RECORDS FOR PROCESSING:
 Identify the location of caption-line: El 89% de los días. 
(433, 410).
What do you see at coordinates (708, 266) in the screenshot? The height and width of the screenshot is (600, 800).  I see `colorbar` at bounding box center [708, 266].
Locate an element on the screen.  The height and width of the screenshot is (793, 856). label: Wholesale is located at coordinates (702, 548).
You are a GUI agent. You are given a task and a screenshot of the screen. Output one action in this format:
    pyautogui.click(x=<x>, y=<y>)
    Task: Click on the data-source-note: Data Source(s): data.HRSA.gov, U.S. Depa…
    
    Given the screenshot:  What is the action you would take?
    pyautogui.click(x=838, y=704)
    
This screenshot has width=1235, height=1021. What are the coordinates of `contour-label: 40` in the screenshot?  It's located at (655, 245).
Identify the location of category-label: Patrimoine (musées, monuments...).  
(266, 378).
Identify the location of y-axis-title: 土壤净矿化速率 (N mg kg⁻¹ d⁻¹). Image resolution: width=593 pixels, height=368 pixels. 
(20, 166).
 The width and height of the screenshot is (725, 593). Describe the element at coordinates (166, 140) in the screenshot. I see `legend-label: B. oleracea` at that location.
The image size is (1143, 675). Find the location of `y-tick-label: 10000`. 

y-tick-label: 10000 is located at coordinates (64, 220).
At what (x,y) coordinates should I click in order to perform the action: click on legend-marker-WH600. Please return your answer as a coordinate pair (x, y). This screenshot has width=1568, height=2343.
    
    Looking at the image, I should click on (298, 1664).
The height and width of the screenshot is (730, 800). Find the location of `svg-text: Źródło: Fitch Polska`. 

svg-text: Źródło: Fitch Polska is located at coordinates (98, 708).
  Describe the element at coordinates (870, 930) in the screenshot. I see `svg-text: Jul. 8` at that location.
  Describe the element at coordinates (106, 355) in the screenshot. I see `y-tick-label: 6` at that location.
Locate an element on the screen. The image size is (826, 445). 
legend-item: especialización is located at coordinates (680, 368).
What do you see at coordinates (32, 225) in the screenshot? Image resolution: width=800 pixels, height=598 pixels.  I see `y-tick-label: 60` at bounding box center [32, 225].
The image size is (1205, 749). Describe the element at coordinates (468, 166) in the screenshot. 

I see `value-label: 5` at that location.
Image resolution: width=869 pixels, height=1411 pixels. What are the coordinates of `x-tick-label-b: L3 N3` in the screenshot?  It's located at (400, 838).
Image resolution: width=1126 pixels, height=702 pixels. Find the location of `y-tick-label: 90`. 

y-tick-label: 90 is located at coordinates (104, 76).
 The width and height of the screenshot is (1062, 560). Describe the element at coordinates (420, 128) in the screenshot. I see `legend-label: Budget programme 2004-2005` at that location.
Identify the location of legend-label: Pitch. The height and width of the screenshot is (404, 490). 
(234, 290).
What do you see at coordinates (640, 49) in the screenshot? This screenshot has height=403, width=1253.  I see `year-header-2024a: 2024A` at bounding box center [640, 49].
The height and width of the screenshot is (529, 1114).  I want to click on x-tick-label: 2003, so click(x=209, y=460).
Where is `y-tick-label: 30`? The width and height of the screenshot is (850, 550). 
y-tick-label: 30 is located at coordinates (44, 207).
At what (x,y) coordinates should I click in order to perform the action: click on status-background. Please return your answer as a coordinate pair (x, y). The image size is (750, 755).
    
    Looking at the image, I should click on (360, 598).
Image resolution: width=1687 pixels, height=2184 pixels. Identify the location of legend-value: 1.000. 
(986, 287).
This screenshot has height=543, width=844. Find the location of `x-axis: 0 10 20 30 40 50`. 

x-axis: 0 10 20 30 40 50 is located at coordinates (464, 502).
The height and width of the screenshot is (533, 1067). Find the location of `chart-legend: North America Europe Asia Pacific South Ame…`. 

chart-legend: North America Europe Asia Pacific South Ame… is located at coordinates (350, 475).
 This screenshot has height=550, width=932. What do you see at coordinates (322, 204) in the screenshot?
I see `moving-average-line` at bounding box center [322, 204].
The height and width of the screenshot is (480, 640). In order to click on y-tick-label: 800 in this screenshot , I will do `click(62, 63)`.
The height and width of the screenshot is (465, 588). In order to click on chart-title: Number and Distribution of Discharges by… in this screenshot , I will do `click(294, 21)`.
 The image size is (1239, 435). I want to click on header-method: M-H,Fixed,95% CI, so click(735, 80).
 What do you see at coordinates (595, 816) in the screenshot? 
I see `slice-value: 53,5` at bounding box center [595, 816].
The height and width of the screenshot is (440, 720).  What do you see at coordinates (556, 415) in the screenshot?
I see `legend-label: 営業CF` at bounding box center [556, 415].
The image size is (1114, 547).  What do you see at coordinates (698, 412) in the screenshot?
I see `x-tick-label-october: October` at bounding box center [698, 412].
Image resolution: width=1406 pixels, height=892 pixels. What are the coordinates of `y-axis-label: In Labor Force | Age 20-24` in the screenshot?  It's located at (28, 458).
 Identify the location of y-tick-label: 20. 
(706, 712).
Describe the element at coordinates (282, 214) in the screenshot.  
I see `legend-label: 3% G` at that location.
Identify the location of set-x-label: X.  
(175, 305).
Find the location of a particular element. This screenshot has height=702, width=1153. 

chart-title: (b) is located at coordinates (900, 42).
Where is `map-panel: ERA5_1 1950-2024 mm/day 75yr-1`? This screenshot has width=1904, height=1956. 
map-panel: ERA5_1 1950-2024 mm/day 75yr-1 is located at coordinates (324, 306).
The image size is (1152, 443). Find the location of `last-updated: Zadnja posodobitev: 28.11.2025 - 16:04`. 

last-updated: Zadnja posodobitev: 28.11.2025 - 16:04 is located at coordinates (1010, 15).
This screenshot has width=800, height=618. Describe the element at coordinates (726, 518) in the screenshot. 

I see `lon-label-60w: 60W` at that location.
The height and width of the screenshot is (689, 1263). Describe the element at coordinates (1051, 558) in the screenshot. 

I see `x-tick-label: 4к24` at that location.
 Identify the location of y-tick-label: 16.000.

TASK INSTRUCTIONS: Copy out the items above that begin at the line containing "is (850, 550)." and end with the line containing "The height and width of the screenshot is (480, 640).", reproducing them unchanged.

ANSWER SECTION:
Where is `y-tick-label: 30`? The width and height of the screenshot is (850, 550). 
y-tick-label: 30 is located at coordinates (44, 207).
At what (x,y) coordinates should I click in order to perform the action: click on status-background. Please return your answer as a coordinate pair (x, y). The image size is (750, 755).
    
    Looking at the image, I should click on (360, 598).
Image resolution: width=1687 pixels, height=2184 pixels. Identify the location of legend-value: 1.000. 
(986, 287).
This screenshot has height=543, width=844. Find the location of `x-axis: 0 10 20 30 40 50`. 

x-axis: 0 10 20 30 40 50 is located at coordinates (464, 502).
The height and width of the screenshot is (533, 1067). Find the location of `chart-legend: North America Europe Asia Pacific South Ame…`. 

chart-legend: North America Europe Asia Pacific South Ame… is located at coordinates (350, 475).
 This screenshot has height=550, width=932. What do you see at coordinates (322, 204) in the screenshot?
I see `moving-average-line` at bounding box center [322, 204].
The height and width of the screenshot is (480, 640). In order to click on y-tick-label: 800 in this screenshot , I will do `click(62, 63)`.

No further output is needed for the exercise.